For a data set of your choosing, make a faceted plot using the trelliscopejs package. You may make any type of plot; scatter plot, histogram, etc. but, as mentioned in the discussion below, you must explain why you chose this plot and what you are investigating about the variable you are graphing.

The trelliscope plot must include one cognostic measure of your own. Include a description of what it is and what information this measure gives.

# load in phone sales data
df <- read.csv("sales.csv")

# view structure
str(df)
## 'data.frame':    3114 obs. of  11 variables:
##  $ Brands        : chr  "SAMSUNG" "Nokia" "realme" "Infinix" ...
##  $ Models        : chr  "GALAXY M31S" "3.2" "C2" "Note 5" ...
##  $ Colors        : chr  "Mirage Black" "Steel" "Diamond Black" "Ice Blue" ...
##  $ Memory        : chr  "8 GB" "2 GB" "2 GB" "4 GB" ...
##  $ Storage       : chr  "128 GB" "16 GB" "" "64 GB" ...
##  $ Camera        : chr  "Yes" "Yes" "Yes" "Yes" ...
##  $ Rating        : num  4.3 3.8 4.4 4.2 4.6 4 NA 4.6 4.2 4.3 ...
##  $ Selling.Price : int  19330 10199 6999 12999 49900 2199 99900 42999 20400 21736 ...
##  $ Original.Price: int  20999 10199 7999 12999 49900 2199 99900 47900 20400 22999 ...
##  $ Mobile        : chr  "SAMSUNG GALAXY M31S" "Nokia 3.2" "realme C2" "Infinix Note 5" ...
##  $ Discount      : int  1669 0 1000 0 0 0 0 4901 0 1263 ...
# format prices into correct dollar amounts 
df$Selling.Price <- df$Selling.Price / 100
df$Original.Price <- df$Original.Price / 100
df$Discount <- df$Discount / 100

# add a cognostic for the discount percent
df$Discount.Percent <- cog(round(df$Discount / df$Original.Price, 2), desc = "Discount Percent")

# trelliscope plot
ggplot(df, aes(x = Selling.Price, y = Rating)) + 
  geom_point(color = "lightseagreen") + 
  labs(x = "Selling Price", y = "Rating") + 
  geom_smooth(method = "lm", color = "hotpink4", se = FALSE) +
  facet_trelliscope(~ Brands, 
                    nrow = 2, ncol = 3, 
                    name = "Phone Rating vs Price By Brand", 
                    desc = "Examining the correlation between price and customer satisfaction", 
                    scales = "sliced", 
                    path = ".",
                    self_contained = TRUE)

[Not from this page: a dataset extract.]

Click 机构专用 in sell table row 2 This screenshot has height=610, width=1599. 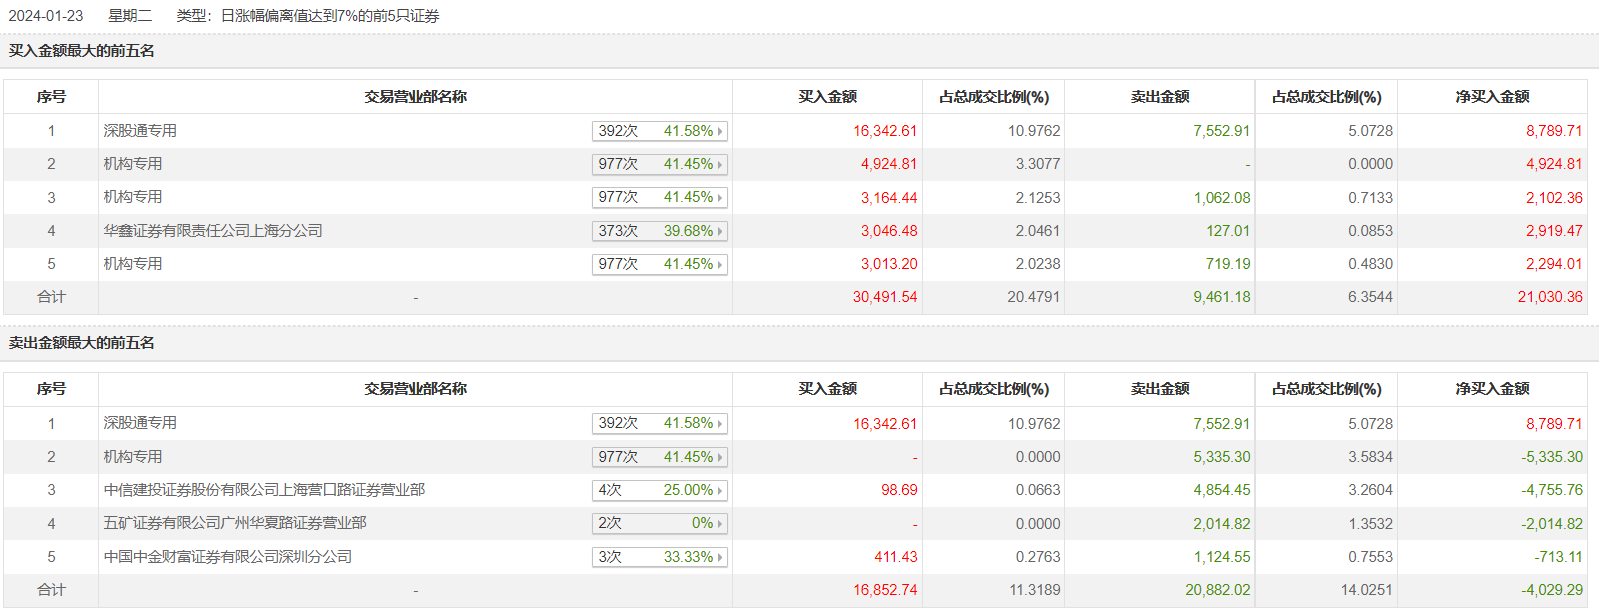point(133,457)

Description 2-3 paragraphs.

Describe the data set. Explain the variable you are graphing in your plots and the reason you are investigating with it. Discuss the reason/motivation you chose the variable to facet on, and what insight or trend you are attempting to investigate. Discuss any challenges you had in making the graphs and how you dealt with these challenges. Name at least one cognostic measure (this can include the cognostic you created or be different) the reader could investigate, and explain any insight they might gain from it.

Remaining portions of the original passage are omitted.